Cette sortie sera célébrée lors d’un spectacle-lancement au Verre Bouteille à Montréal, le 24 septembre. La musicienne, chanteuse et poétesse Kim Zombik ouvrira la soirée.

Ivresse
À la croisée de la chanson, du jazz et de la samba, Ivresse est un hymne à l’espoir, au retour à la vie après un épisode sombre. L’ivresse, c’est cette euphorie qui traverse le corps et l’esprit, le réveil des sens et la joie de vivre retrouvée. Fugace, inattendue, on ne sait pas si l’ivresse est là pour rester ou si elle est éphémère. L’essentiel est la résilience : se relever, toujours.
Ivresse est une samba joyeuse, une chanson qui entraîne et met en valeur la voix unique de Julie Morisod. Cette voix ne nous quitte presque jamais, que ce soit pour interpréter les paroles, chanter la ligne de basse ou improviser.

Ivresse met en lumière la polyvalence et la capacité des membres de Marcia à occuper différents rôles. Personne n’est cantonné à son rôle traditionnel. À la flûte traversière, Adèle Levayer soutient la vocaliste avec un tapis harmonique avant de prendre une place plus assumée dans des mélodies contrapuntiques et improvisées. Flûte et voix finissent par discuter, échanger, jouer ensemble comme des enfants qui se cherchent, s’imitent, s’éloignent et se retrouvent. Cette conversation animée est rendue possible par le solide accompagnement de Mikhael Daoudi à la guitare.
Ivresse illustre la complicité qui lie les trois musiciennes, une chimie qui va bien au-delà de l’exécution musicale. Enfin, cette pièce donne un avant-goût des influences hybrides et de la palette de couleurs qui caractérise ce premier album.
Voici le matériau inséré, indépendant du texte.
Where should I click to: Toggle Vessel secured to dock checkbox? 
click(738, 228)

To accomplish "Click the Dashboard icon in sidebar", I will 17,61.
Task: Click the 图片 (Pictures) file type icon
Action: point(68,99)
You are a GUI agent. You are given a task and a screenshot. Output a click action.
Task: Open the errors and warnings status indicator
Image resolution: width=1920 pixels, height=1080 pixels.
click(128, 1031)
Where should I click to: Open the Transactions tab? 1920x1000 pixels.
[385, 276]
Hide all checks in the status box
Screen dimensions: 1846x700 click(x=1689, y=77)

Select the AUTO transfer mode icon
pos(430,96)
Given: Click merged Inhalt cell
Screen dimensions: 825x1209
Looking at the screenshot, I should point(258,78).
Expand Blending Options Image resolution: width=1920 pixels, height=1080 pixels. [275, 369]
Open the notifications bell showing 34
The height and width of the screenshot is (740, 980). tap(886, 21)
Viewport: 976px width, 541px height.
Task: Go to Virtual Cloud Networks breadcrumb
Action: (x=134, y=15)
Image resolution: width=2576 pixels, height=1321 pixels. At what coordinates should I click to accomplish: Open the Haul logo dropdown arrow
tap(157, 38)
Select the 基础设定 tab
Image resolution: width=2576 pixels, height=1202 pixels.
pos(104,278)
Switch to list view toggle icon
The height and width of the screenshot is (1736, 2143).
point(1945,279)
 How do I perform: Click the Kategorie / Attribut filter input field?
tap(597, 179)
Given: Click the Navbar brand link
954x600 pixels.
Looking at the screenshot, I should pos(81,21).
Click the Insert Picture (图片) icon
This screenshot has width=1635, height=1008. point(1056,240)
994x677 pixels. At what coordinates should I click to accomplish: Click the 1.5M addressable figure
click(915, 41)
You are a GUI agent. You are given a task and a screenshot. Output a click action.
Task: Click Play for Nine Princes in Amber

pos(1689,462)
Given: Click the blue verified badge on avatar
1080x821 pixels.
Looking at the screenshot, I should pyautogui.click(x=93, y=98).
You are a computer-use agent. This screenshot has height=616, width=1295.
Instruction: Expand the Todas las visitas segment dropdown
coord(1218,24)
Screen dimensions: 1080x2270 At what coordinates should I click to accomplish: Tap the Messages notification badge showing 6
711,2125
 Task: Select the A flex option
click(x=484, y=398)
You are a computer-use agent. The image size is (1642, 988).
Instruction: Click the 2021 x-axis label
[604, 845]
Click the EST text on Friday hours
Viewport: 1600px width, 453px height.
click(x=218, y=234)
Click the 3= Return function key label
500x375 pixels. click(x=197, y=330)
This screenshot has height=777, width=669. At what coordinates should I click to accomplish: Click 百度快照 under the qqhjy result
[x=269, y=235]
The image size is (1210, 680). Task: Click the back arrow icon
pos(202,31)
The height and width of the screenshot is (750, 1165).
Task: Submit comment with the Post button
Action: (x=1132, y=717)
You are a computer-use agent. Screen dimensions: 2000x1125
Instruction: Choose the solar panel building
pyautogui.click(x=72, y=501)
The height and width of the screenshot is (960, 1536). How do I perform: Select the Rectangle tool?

Marcia – l’album et la formation
Premier opus du groupe, Marcia réunit sept compositions originales et un interlude. Fruit de la rencontre entre Julie Morisod (voix), Adèle Levayer (flûte traversière et alto) et Mikhael Daoudi (guitare), l’album témoigne d’une alchimie artistique rare.

D’abord réunies pour partager leur amour du répertoire brésilien (rythmes du Nordeste, jazz brésilien, MPB…), la nécessité de réaliser leur propre musique s’est rapidement manifestée. En même temps se manifestait une évidente chimie entre les 3 musiciennes, une capacité à créer un son unique en entremêlant leurs voix de manière à la fois intuitive et précise, sensible et virtuose.
Ce premier album présente donc l’identité de Marcia. Plutôt qu’une identité artistique figée, il offre une capture sensorielle de ce qu’est Marcia ici et maintenant, après deux années à se rencontrer encore et encore. C’est un tableau mouvant qui dépeint les multiples facettes de cette collaboration. Marcia rejette les catégories fermées et les étiquettes, que ce soit au niveau social, politique ou artistique. Cet album reflète un besoin de puiser dans des sources diverses pour explorer les sonorités du souvenir, de la résilience, de l’exil, mais aussi de la renaissance et du jeu.
Musicalement, l’album illustre cette recherche de pluralité, de sensibilité et de force. Si la formation induit naturellement une certaine intimité, Marcia en fait quelque chose de puissant, intentionnel et affirmatif en convoquant la maîtrise technique et stylistique de divers genres au service d’une expression personnelle, à fleur de peau. Les compositions conjuguent des rythmes brésiliens avec des harmonies puisées dans le jazz moderne, des formes traditionnelles comme le baião avec des sections d’improvisation modale offrant une liberté qui sort du cadre stylistique traditionnel.
Ce premier album dévoile donc l’univers de Marcia, un terrain de jeu où l’on navigue librement entre improvisation et arrangement, entre errance poétique et écriture pointilleuse.